I don't think this is worth it, also we want the code to work for all
supported platforms in the LLVM tree too.
My proposed patch is this:
Index: sanitizer_linux.cc
===================================================================
--- sanitizer_linux.cc (revision 168278)
+++ sanitizer_linux.cc (working copy)
@@ -31,12 +31,22 @@
#include <unistd.h>
#include <errno.h>
+// Are we using 32-bit or 64-bit syscalls?
+// We need to list the 64-bit architecures explicitly because for x32
+// (which defines __x86_64__) we have __WORDSIZE == 32,
+// but we still need to use 64-bit syscalls.
+#if defined(__x86_64__) || defined(__powerpc64__) || defined(__sparc64__)

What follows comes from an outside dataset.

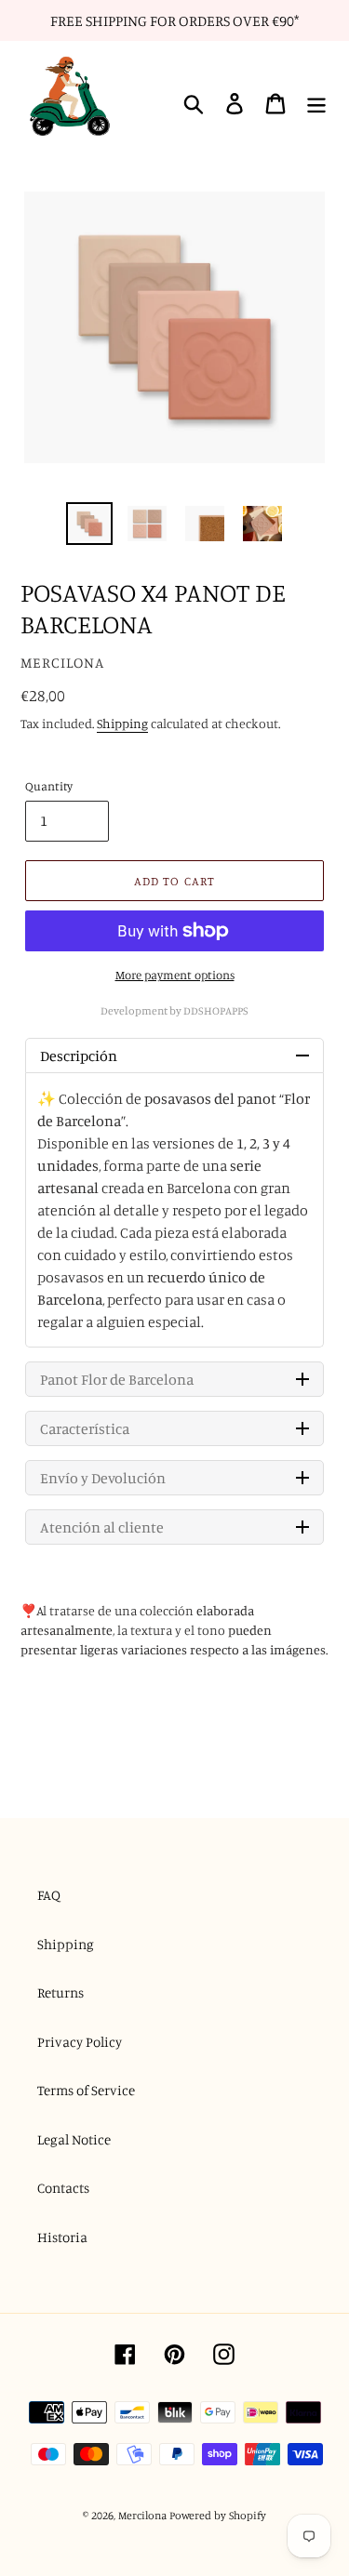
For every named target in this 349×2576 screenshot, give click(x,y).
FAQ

+# define SANITIZER_LINUX_USES_64BIT_SYSCALLS 1
+#else
+# define SANITIZER_LINUX_USES_64BIT_SYSCALLS 1
+#endif
+
namespace __sanitizer {
// --------------- sanitizer_libc.h
void *internal_mmap(void *addr, uptr length, int prot, int flags,
int fd, u64 offset) {
-#if defined __x86_64__
+#if SANITIZER_LINUX_USES_64BIT_SYSCALLS
return (void *)syscall(__NR_mmap, addr, length, prot, flags, fd, offset);
#else
return (void *)syscall(__NR_mmap2, addr, length, prot, flags, fd, offset);
@@ -69,7 +79,7 @@
}
uptr internal_filesize(fd_t fd) {
-#if defined __x86_64__
+#if SANITIZER_LINUX_USES_64BIT_SYSCALLS
struct stat st;
if (syscall(__NR_fstat, fd, &st))
return -1;
@@ -95,7 +105,7 @@
// ----------------- sanitizer_common.h
bool FileExists(const char *filename) {
-#if defined __x86_64__
+#if SANITIZER_LINUX_USES_64BIT_SYSCALLS
struct stat st;
if (syscall(__NR_stat, filename, &st))
return false;
> Maybe I will do this later today. This is what was needed when it was
> merged into GCC rather than all of these #ifdef all over the code.
>
> Look at how either libgomp or even glibc handles cases like this.
> They have include directories which is based on the target and maybe
> even a common directory which each target can over ride it (glibc is
> the best at doing this).
>
> The whole double review process is hard for the target maintainers of
> GCC to work really. Target maintainers in GCC is not normally like an
> extra review step as it does slow down the whole process of getting a
> target patch reviewed.
>
>
> Thanks,
> Andrew Pinski
>
>>
>> --kcc
>>
>>>
>>> What's happening here, frankly, is garbage.
>>>
>>> The current situation is unacceptable and HJ's fix should go into the
>>> GCC tree right now.
>>>
>>> The current situation is preventing people from getting work done, and
>>> unnecessarily consuming developer resources.